Speaking of holidays, I’ve a little early Christmas cheer for you all! This is a first for me featuring a Christmas tale, so I’m happy to give you JB Michaels The Tannenbaum Tailors and the Secret Snowball!

They are the Tannenbaum Tailors: elves charged with maintaining Christmas trees in homes around the world. Without the Tailors’ efforts, families might lose their Christmas spirit. And this year, one team of Tailors will be tested like never before.

With the North Pole itself under attack, newly promoted Captain Brendan is assigned a special mission: conceal the source of Santa’s power within a Christmas tree in Chicago. On Christmas Eve, Santa will pick it up.

The job would be simple, but the Tailors find themselves facing a serious threat—the thieving Spiritless elves, already responsible for sabotaging the North Pole Home Tree, will do anything to gain control of the very thing that makes Christmas possible.

Equally bad, Christmas spirit is at an all-time low in the Chicago home where Brendan’s assigned. The family’s mother even wants to take the tree down before Christmas Eve! To save Christmas, Captain Brendan and his Tailors will have to use every spirit-raising trick they know—and possibly even bend a few rules to pull it off.

Combining holiday cheer with action and thrills, The Tannenbaum Tailors and the Secret Snowballreads like Raiders of the Lost Ark in a Christmas tree.

Sounds like a great read to pick up for the little ones during this special time of year, eh? The holidays can be a pretty hectic time, and this will be the perfect break in your busy schedule to remember the magic and special moments the end of the year can bring!

You can find JB Michael's debut novel here! 

Well, that’s it for now! Short and sweet, I know. Still cranking out my last few thousand words for NaNoWriMo, and most of it is about the final installment of Devon & Co’s journey. Things are picking up, and you only have a few more months to wait for Reverie!

Until next time, keep readin’ and dreamin’ and Happy Thanksgiving!


Monday, November 9, 2015

Throwback Monday? K.S. Jones takes us back with her historical fiction!

Ahoy, lovely readers, and welcome to another wonderful Fiction Feature! 

I’m happy to give you yet another read outside of my standard YA fantasy/sci-fi realm. Got any history buffs reading this blog? If so, then you’re in luck! This week’s Fiction Feature is about the infamous Great Depression Era. Have a look at K.S. Jones's award-winning novel, Shadow of the Hawk!

It is May 1932 and life in the timbered rise and fall of Western Arkansas has just gotten harder for sixteen-year-old Sooze Williams. With debt mounting and both friends and family fleeing, Sooze is determined to "do the right thing." She promises her heart to a well-to-do man believing true love is just another loss along the way. But when her uncle is murdered and family is accused of the crime, Sooze faces a different kind of battle. One too important to lose.

Debt, murder, and marriage during the Great Depression?
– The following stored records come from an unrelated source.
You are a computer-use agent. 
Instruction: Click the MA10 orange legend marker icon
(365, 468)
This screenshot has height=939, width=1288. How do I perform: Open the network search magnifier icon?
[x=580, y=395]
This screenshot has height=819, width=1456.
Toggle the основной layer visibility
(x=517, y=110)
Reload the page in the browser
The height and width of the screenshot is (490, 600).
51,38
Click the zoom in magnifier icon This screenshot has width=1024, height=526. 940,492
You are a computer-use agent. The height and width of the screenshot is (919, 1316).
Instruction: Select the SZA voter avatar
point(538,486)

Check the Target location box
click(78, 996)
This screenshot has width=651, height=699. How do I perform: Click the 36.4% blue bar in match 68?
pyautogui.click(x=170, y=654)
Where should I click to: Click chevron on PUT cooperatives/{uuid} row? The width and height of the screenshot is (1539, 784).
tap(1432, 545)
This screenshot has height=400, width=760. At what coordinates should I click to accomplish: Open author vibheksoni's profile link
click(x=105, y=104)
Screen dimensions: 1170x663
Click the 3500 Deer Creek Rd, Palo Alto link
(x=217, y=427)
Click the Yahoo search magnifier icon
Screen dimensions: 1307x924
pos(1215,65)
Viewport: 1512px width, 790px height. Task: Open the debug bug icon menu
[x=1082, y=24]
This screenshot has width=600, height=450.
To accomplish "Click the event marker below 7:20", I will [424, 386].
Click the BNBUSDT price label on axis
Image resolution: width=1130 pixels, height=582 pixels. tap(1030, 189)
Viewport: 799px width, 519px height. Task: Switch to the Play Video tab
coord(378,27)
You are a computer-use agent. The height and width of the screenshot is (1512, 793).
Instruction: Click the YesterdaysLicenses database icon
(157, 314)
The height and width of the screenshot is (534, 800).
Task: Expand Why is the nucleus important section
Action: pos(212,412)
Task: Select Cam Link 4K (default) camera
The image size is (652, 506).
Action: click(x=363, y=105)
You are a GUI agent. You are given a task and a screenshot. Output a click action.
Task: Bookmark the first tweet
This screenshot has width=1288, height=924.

And a teenager has to deal with them? I hope you’re all just as eager as I am to find out how Sooze overcomes her obstacles! Shadow of the Hawk has been on the e-shelves for some time, but I’m happy to say that it recently became available in print! You can check it out and order at the links below:







And if you’re still not convinced that its just as great as those Depression works of fiction you read in school, check out these glowing reviews by many authors and literary magazines! Many compare Jones’s work to Steinbeck’s The Grapes of Wrath!

"The realism of John Steinbeck meets the thrill of John Grisham in this tale of love, sacrifice and betrayal." ~ Reader's Entertainment Magazine

"This is one of those young adult novels that every adult will want to read. It's filled with wonderful characters and a heartwarming story set in the midst of America's darkest days, the Great Depression. Jones' voice is reminiscent of Steinbeck's at his best." ~ W. Michael Gear and Kathleen O'Neal Gear, USA Today and New York Times bestselling authors of People of the Thunder

"With a clarity reminiscent of Steinbeck’s Grapes of Wrath, K.S. Jones gently draws the reader into a masterful description of the grit and hard times of one farm family's struggles during the Great Depression." ~ Alethea Williams, author of orphan train novel Walls for the Wind

"The story is so realistic the reader may very well find themselves within pages emotionally, caught up in the drama. Hands down it is equal to, if not better than Steinbeck's "The Grapes of Wrath." ~ InD'Tale Magazine

“Author K.S. Jones exhibits great skill as a writer in her book Shadow of the Hawk. Jones vividly portrays the story of the tight-knit Williams clan with roots planted firmly in their faith, family, and the land which they hold so dear. This work of fiction, which maintains its historical accuracy throughout, is a compelling tale and offers a glorious glimpse into the tenacity of one family as they demonstrate the unconditionality of love beneath the shadow of adversity.” ~Literary Classics Book Reviews

And if you need even more of an incentive to buy Shadow of the Hawk, here’s a little excerpt:


The town of Coaldale wound through the timbered valley like a black snake in the dark hole of an outhouse. Folks knew it was there by the grim feeling it posed, but the need to stay overpowered the urge to run.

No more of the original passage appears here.